His own servants had to admit, though, that he was an increasingly difficult man to work for as he grew older. Exacting, temperamental, impatient and irritable, he also had many foibles. One of the most tiresome was his inordinate superstitiousness. He had a horror of crossed knives on a table and kept an ever-watchful eye on the Master of Ceremonies at court levees to make sure that he wore his jewel of office correctly ‘as any displacement was of evil omen’. His valets were expressly forbidden to turn his mattress on a Friday, and he would never allow thirteen people to sit down with him to dinner. Once when he discovered that he had accidentally done so three nights running at Friedrichshof, he was ‘much upset’ until he comforted himself with the thought that perhaps it did not matter as one of the company was pregnant. And Winston Churchill remembered how, as a young subaltern invited to dinner at Deepdene, he had arrived eighteen minutes late in the drawing-room where thirteen people, ‘in the worst of tempers’, were suffering from the King’s steadfast refusal to lead such an unlucky number of people into the dining-room.
Sir Luke Fildes, who was asked to do a drawing of the King on his deathbed, was surprised to see a festoon of charms and keepsakes hanging from the head of the bedstead. He thought that each one must be ‘a memento of some congenial entertainment’. But, as he was at work, Princess Victoria came into the room and enlightened him. ‘I see you keep looking at those mascots of his,’ she said. ‘The old dear used to think they brought him luck.’
Unlike many highly superstitious people, however, the King never lacked courage. Lord Redesdale recalled how, once he had made up his mind to have the operation which necessitated a postponement of his coronation, he made not the least fuss about it, though he knew that he might die. Both in Ireland and in England he had been threatened with death by the Fenians; but this had never deterred him from visiting any part of either country, even though a strong escort of police was often considered necessary to protect him.

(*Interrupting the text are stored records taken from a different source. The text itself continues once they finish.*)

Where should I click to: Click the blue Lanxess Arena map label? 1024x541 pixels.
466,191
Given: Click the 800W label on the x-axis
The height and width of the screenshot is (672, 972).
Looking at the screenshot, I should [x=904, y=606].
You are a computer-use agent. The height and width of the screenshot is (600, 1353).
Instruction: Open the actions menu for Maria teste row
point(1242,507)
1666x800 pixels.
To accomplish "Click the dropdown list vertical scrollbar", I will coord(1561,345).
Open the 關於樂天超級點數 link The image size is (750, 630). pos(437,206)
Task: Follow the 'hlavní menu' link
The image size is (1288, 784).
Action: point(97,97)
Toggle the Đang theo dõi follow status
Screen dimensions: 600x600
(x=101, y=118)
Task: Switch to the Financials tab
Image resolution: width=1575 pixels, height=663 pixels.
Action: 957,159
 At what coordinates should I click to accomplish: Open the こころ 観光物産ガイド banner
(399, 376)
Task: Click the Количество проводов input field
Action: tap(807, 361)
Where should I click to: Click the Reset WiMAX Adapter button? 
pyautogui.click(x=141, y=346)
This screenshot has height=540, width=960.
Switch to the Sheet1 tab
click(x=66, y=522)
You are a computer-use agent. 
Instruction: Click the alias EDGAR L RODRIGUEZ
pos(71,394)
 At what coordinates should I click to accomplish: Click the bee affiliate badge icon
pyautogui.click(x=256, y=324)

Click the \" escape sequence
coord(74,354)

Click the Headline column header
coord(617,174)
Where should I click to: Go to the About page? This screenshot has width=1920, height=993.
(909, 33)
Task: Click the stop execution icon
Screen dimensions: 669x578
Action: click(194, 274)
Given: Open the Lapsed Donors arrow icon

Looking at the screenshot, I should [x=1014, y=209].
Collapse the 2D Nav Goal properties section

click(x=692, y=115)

When a man who had threatened to murder him was sentenced to ten years’ penal servitude, he asked the Home Secretary to mitigate the severe sentence on the grounds that the man was probably mad. And when an anarchist student, who regarded him as responsible for ‘killing the Boers’, fired a pistol at him through the window of his carriage as his train was leaving Brussels in 1900, he behaved with the most perfect composure, never even changing colour, according to Charlotte Knollys, who was in the royal carriage, calling out to the people on the platform, who had grabbed hold of the would-be assassin, not to harm him. ‘The King was the only man I ever met,’ Lord Carrington noted in his journal after his friend’s death, ‘who did not know what moral or physical fear meant.’